Exhibition visitors must draw their own conclusions from the texts provided, but have more to debate than this.  Why did this woman who was so full of life and joy never marry? Was she in love with Coleridge – a frequent visitor to the house at one point? Or was she too devoted to her brother? How did she feel about William’s French lover, Annette Vallon and William’s child with Annette, Caroline? Why was she so passionate about the abolition of the Slave Trade?

 

Did Dorothy ever begrudge having to do all of the chores of the household while her brother became an acclaimed poet? Did he treat her well, or use her as little more than a housekeeper and PA, who copied out his works without ever moaning about the time she spent on this endless task? Were her views of the world affected by the laudanum she had to take for pain relief?

 

While the wedding ring question is the one of most general appeal, visitors interested in the poems of William Wordsworth may have another controversial thought to answer for themselves.  William’s most famous poem, ‘The Daffodils’, is based upon a recollection of seeing a ‘host of golden daffodils’ dancing in the wind gusting across a stormy Ullswater as he and Dorothy made their way back to Grasmere on a two-day walk from Eusemere.  Dorothy then used her usual powers of observation and intricate description to record the encounter with the daffodils in her Grasmere Journal entry of April 15, 1802.   Yet, William did not write the poem until 1804.

 

Was Dorothy Wordsworth her brother’s creative muse? Did he recall that Journal entry and decide to use it for his own purposes?
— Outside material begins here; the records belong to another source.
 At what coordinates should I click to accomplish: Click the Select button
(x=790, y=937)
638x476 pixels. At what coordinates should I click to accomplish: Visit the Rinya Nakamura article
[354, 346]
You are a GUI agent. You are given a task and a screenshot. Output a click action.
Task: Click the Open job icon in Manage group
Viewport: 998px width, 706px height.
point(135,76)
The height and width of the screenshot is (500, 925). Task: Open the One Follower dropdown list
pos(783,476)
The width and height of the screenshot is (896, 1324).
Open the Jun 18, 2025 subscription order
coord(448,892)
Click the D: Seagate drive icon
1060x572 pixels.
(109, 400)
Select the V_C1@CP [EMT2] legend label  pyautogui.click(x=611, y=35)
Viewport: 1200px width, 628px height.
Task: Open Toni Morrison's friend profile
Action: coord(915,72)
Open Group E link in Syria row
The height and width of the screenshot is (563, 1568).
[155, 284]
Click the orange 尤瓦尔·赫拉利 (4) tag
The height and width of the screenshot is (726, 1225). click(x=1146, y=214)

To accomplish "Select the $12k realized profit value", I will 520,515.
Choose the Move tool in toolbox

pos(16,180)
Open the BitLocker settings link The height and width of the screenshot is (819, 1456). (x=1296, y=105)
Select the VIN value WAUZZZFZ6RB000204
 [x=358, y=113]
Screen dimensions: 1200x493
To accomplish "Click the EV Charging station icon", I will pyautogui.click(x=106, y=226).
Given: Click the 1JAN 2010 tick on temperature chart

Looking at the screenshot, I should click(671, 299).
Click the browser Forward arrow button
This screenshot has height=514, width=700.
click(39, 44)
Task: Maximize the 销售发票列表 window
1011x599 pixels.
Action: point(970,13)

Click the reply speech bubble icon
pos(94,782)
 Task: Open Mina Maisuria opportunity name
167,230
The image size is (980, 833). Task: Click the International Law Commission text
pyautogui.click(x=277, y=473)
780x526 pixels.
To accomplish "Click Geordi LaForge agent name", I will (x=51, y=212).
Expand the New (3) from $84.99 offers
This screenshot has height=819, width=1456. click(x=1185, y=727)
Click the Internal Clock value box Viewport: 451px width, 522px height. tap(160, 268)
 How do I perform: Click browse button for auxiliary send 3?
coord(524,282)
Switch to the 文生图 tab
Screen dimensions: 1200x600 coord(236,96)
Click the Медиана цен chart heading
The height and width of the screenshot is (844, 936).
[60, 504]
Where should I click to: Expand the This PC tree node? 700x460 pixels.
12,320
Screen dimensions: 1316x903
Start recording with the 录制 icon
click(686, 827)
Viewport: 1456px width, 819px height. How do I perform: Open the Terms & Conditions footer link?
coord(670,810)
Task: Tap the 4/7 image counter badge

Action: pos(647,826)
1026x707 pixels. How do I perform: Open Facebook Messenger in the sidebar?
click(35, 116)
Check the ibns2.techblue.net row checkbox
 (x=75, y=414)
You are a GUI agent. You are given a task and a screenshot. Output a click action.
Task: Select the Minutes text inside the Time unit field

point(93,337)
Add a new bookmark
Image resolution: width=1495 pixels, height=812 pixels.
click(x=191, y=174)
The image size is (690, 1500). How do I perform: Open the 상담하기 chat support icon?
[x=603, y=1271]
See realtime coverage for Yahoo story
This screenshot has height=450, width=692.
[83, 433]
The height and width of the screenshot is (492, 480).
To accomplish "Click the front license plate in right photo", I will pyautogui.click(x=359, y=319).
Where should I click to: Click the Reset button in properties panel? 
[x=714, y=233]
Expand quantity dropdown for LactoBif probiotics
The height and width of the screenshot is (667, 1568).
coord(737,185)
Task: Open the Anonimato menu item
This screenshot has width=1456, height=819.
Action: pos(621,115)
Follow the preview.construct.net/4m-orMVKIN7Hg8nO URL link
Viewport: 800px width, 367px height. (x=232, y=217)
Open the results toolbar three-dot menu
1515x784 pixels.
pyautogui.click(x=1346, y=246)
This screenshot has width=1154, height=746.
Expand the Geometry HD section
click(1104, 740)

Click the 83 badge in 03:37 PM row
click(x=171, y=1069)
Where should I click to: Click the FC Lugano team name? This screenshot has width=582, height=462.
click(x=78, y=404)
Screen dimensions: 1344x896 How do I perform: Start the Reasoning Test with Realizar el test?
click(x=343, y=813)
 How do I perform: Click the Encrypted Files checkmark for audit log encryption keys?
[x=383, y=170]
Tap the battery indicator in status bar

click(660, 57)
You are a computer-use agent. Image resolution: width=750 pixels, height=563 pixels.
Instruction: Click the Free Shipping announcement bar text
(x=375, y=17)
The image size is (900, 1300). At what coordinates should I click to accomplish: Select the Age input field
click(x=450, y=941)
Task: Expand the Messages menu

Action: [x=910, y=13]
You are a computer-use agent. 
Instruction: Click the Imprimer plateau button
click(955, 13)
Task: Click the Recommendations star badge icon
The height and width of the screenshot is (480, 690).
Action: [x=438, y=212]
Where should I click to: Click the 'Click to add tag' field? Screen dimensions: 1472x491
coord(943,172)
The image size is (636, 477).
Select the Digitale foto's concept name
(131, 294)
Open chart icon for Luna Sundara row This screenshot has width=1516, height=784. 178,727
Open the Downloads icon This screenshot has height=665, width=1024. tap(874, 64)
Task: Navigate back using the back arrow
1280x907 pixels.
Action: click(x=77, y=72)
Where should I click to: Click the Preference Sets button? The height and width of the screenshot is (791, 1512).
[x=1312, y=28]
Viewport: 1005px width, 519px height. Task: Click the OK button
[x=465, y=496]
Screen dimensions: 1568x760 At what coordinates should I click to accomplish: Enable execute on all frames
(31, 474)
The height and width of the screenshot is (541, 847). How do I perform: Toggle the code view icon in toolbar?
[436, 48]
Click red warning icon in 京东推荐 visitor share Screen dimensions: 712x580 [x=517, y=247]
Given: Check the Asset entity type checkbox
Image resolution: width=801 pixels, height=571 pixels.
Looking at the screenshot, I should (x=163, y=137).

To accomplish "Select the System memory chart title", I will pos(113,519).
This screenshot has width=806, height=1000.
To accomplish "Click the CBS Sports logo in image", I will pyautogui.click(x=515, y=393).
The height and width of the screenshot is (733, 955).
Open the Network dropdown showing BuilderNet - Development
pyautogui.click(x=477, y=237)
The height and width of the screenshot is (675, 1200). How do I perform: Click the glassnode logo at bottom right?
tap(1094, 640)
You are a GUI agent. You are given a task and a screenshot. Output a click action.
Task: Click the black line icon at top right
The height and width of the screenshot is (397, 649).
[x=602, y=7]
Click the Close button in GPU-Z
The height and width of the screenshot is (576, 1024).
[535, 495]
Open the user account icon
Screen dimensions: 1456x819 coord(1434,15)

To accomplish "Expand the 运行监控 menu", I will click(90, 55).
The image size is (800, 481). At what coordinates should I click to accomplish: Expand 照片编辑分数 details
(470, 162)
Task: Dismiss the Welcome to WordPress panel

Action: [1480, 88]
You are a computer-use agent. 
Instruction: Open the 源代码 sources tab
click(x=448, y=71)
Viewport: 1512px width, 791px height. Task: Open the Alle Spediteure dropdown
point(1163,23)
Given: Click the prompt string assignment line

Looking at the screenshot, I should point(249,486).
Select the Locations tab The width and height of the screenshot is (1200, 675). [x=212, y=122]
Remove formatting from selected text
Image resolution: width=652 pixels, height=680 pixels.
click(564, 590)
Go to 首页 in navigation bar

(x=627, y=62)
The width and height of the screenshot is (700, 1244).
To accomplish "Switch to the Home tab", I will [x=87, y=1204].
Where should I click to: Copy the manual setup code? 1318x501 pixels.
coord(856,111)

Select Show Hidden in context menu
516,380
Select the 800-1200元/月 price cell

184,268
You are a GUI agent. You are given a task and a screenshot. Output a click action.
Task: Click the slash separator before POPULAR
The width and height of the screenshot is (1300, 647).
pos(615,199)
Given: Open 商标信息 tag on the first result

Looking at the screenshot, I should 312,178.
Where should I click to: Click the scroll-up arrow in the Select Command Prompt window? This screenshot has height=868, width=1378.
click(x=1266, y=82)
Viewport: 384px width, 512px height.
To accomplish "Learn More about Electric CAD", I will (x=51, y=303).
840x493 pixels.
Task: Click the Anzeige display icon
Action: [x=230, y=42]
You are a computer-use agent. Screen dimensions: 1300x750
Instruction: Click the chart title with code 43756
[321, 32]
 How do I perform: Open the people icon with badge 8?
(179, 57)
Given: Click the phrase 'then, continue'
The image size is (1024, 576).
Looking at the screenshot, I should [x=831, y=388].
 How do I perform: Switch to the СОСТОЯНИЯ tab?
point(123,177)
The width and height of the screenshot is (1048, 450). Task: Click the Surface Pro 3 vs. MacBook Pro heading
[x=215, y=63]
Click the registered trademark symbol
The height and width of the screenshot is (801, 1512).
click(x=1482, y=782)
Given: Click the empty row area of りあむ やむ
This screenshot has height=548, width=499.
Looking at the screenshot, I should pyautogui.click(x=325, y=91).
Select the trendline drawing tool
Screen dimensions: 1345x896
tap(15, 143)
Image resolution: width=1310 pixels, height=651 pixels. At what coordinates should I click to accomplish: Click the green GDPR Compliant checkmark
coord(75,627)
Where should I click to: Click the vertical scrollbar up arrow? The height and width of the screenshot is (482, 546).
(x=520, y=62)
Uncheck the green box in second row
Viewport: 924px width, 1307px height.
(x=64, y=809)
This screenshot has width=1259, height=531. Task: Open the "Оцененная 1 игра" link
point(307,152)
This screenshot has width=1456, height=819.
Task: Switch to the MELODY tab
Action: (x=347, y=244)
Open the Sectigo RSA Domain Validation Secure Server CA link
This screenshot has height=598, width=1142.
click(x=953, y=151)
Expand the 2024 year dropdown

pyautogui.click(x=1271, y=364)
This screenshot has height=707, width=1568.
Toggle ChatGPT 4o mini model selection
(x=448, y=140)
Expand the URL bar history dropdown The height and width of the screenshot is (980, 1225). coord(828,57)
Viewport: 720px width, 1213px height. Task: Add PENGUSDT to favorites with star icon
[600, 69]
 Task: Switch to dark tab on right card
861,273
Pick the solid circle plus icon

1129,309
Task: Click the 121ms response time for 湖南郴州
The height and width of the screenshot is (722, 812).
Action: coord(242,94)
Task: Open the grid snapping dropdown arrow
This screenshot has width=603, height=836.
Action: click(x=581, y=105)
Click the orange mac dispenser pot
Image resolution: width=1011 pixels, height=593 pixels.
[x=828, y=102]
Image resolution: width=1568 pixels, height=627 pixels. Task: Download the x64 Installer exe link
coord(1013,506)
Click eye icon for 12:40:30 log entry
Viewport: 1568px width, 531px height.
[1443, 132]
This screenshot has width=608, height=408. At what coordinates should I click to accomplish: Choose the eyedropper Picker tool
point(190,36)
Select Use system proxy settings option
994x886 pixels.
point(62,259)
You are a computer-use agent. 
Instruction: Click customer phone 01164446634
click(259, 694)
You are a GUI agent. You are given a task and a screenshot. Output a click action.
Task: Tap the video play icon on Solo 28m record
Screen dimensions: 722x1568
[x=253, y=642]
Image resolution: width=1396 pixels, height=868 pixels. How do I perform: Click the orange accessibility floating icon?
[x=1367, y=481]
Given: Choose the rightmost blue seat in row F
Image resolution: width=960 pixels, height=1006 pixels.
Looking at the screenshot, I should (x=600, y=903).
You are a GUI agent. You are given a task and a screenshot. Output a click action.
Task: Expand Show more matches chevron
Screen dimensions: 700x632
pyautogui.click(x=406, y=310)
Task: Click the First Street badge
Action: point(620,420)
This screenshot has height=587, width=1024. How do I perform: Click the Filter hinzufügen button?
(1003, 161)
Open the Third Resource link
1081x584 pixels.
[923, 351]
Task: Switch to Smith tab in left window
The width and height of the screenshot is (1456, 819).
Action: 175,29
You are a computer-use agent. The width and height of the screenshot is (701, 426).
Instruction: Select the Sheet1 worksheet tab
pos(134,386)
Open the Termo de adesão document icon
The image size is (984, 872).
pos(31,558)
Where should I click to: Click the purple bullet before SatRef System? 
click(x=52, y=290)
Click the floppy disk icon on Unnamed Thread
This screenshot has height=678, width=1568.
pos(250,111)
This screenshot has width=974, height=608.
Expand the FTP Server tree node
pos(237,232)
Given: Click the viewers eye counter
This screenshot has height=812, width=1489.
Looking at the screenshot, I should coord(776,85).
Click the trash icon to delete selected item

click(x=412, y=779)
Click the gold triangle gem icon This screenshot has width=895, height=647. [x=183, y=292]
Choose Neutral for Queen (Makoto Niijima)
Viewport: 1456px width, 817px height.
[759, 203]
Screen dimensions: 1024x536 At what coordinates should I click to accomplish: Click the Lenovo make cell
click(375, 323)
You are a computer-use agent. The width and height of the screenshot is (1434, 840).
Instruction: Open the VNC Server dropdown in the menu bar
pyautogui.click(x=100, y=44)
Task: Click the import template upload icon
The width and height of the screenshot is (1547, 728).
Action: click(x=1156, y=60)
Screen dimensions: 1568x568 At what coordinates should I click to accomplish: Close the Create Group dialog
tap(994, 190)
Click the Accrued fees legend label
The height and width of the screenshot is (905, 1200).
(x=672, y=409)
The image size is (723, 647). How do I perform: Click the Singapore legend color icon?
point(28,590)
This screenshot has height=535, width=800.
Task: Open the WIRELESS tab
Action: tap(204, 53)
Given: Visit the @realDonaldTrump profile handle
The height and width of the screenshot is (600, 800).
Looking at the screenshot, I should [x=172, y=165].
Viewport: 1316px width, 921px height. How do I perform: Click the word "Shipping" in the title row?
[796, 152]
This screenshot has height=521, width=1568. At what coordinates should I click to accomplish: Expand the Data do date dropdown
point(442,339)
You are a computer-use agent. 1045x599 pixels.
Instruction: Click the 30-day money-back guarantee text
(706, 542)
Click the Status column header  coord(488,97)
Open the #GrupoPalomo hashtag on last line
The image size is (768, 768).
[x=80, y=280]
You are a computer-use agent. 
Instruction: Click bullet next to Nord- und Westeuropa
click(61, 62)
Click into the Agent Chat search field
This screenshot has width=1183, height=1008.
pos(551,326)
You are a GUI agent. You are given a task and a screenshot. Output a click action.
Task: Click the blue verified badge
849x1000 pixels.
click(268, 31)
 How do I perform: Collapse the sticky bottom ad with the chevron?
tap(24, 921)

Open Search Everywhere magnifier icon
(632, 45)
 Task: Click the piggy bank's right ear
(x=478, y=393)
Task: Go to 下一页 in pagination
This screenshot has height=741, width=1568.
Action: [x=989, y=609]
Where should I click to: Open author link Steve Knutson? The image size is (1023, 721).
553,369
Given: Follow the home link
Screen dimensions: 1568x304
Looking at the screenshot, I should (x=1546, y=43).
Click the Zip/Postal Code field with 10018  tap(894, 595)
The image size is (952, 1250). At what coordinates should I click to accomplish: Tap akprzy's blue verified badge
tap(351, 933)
Did his greatest works actually draw upon his sister’s inspiration and ability to humanise everything around her within the world of nature?  Is Dorothy the unsung heroine in the Wordsworth household and could it be the case that Wordsworth’s finest poetry wad written at a time when Dorothy had more time to describe the wonder that she saw everywhere, rather than later in their lives when Dorothy had little time at her disposal as she helped raising the Wordsworth children and began to suffer from various medical complaints and extreme pain.
The exhibition will not answer these questions, but lead the visitor along a path that will enable them to draw their own conclusions.  Some may see Dorothy as an understated genius, others may see her as an unpaid servant, while there may even be those who pity her total adoration for her brother and see her as a deluded sibling who sacrificed her own life for his success.

 

Only the visitor can decide how they view Dorothy and her life having seen the exhibits and supporting texts.  This exhibition is likely to evoke a myriad of opinions. Why not throw yours into the mix?

 

Tickets for ‘Dorothy Wordsworth: Wonders of The Everyday’ cost £7.50 for adults, £6.50 for students (with a valid student card), £4.50 for children (under 6’s free) and £17.20 for a family of 1 or 2 adults and 1-3 children.  This includes a fascinating guided tour of Dove Cottage and free family activities during school holidays.